Robert McKee’s Story: Substance, Structure, Style, and The Principles of Screenwriting is a fantastically written exploration of dramatic writing. I particularly enjoy his advice that all protagonists must be empathetic, if not necessarily sympathetic. He illustrates by examining Macbeth:

Macbeth, for example, viewed objectively is monstrous. He butchers a kindly old King while the man is sleeping, a King who had never done Macbeth any harm—in fact, that very day he’d given Macbeth a royal promotion. Macbeth then murders two servants of the King to blame the deed on them. He kills his best friend. Finally he orders the assassination of the wife and infant children of his enemy. He’s a ruthless killer; yet in Shakespeare’s hands he becomes a tragic, empathetic hero.
The Bard accomplished this feat by giving Macbeth a conscience. As he wanders in soliloquy, wondering, agonizing, “Why am I doing this? What kind of man am I?” the audience listens and thinks, “What kind? Guilt-ridden … just like me. I feel bad when I’m thinking about doing bad things. I feel awful when I do them and afterward there’s no end to the guilt. Macbeth is a human being; he has a conscience just like mine.” […] Macbeth is a breathtaking display of the godlike power of the writer to find an empathetic center in an otherwise contemptible character.

Concept Art World is a fantastic resource for game design concept art. Beautiful digital works from many different aesthetic approaches.

Game publisher Electronic Arts was voted Consumerist’s annual Worst Company in America this year, beating out rival game company Activision and even Bank of America. Consumerist’s analysis of why this happened reveals that gamers are fed up with the publishing and pricing models of game content. Chris Kohler for Wired elaborates:

So it comes down as it often does to the almighty dollar: Consumerist readers, enough of them to massively swing the vote towards EA, think that videogames cost too much money.
“There have even been numerous accusations that EA and its ilk deliberately hold back game content with the sole intent of charging a fee for it at a later date,” Consumerist continued in its awards announcement.
Of late, it’s publisher Capcom that has come under fire over this: Owners of the new fighting game Street Fighter vs. Tekken have found that there are 12 characters already included on the disc that Capcom says it will sell access to at a later date.
To make ends meet, Capcom needs players to pay more than $60 for its games. That much is clear. But a $90 price tag at GameStop would be unthinkable. So it sells the game for $60, then asks gamers to pay more to unlock more content.

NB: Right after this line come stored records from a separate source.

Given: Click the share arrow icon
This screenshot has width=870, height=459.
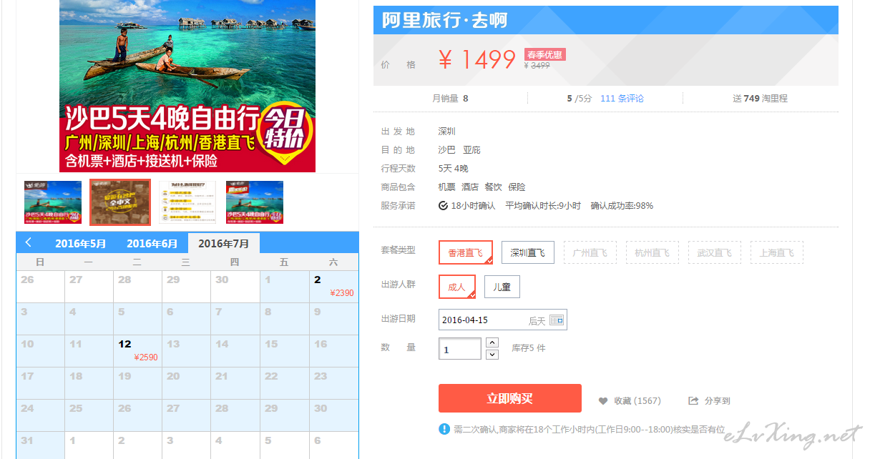Looking at the screenshot, I should [x=693, y=401].
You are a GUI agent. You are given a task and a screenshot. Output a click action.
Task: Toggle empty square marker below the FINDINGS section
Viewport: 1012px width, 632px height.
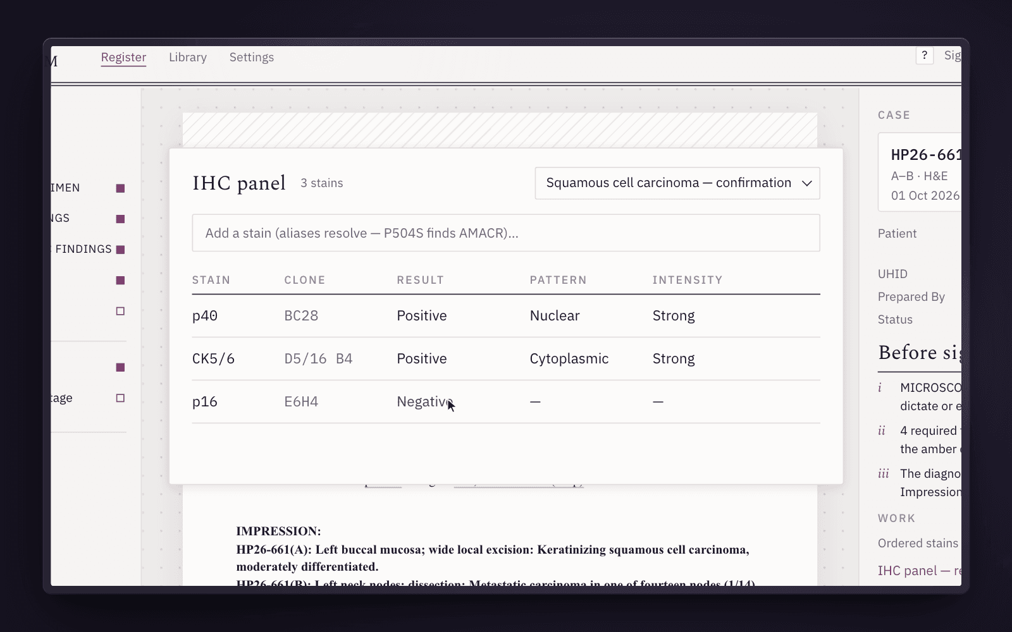(x=120, y=311)
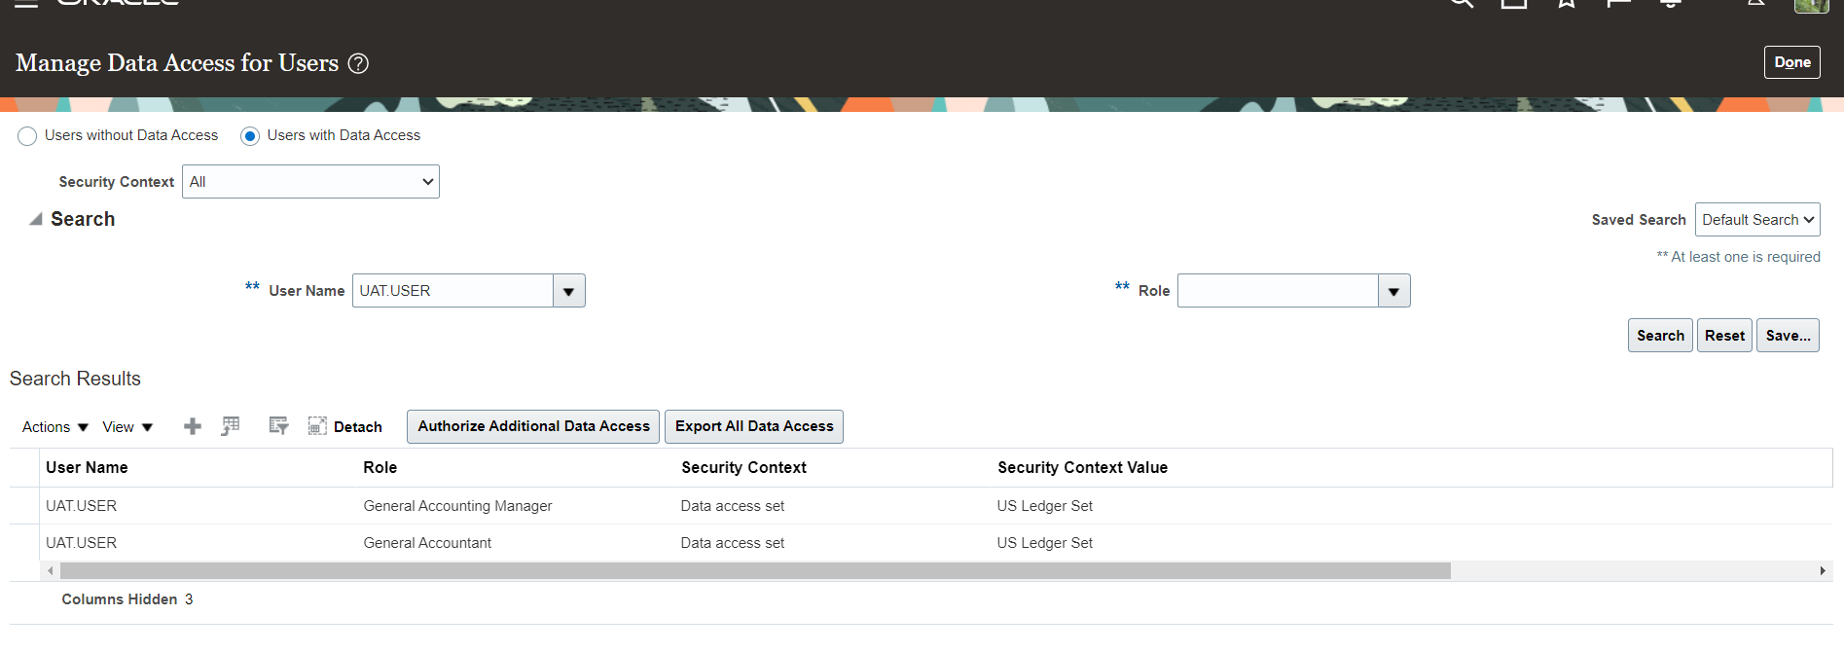Collapse the Search section triangle
1844x652 pixels.
[36, 219]
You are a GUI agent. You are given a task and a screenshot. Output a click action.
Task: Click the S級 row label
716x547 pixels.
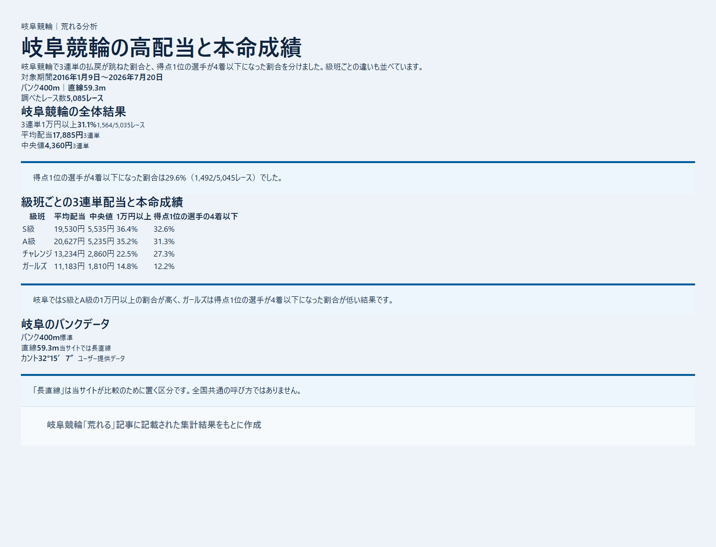28,229
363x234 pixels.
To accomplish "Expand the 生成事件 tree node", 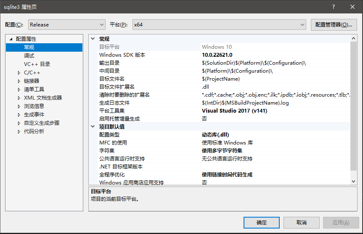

This is a warning to publishers of digital content of many kinds: an increase in technology costs will not automatically excuse price raises in the eyes of the consumer. Consumers have accepted that content is valuable, and they have formed expectations of how much content is worth. Games need to find a way to lower costs rather than increasing prices.

Tan Lin is a poet, artist, and filmmaker whose work challenges the idea of what constitutes a “book”, and what it means to have “read” something. Many of his works, particularly HEATH (plagiarism/outsource) and Seven Controlled Vocabularies and Obituary 2004. The Joy of Cooking, involve multiple platforms including social media, RSS feeds, email, post-it notes, and programming languages.

In a recent interview, Lin takes a Cagean approach to reading, radically departing from the notion of the book as a codex or even self-contained object.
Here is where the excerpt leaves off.